-- The records follows --

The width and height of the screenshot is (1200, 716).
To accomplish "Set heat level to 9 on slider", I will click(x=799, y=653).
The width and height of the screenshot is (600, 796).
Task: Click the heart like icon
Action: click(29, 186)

-- The records concluded --

→ **What this task involves**: Exactly as they appear above, set down all of the records once more.

→ **Solution for this exercise**:
The width and height of the screenshot is (1200, 716).
To accomplish "Set heat level to 9 on slider", I will click(x=799, y=653).
The width and height of the screenshot is (600, 796).
Task: Click the heart like icon
Action: click(29, 186)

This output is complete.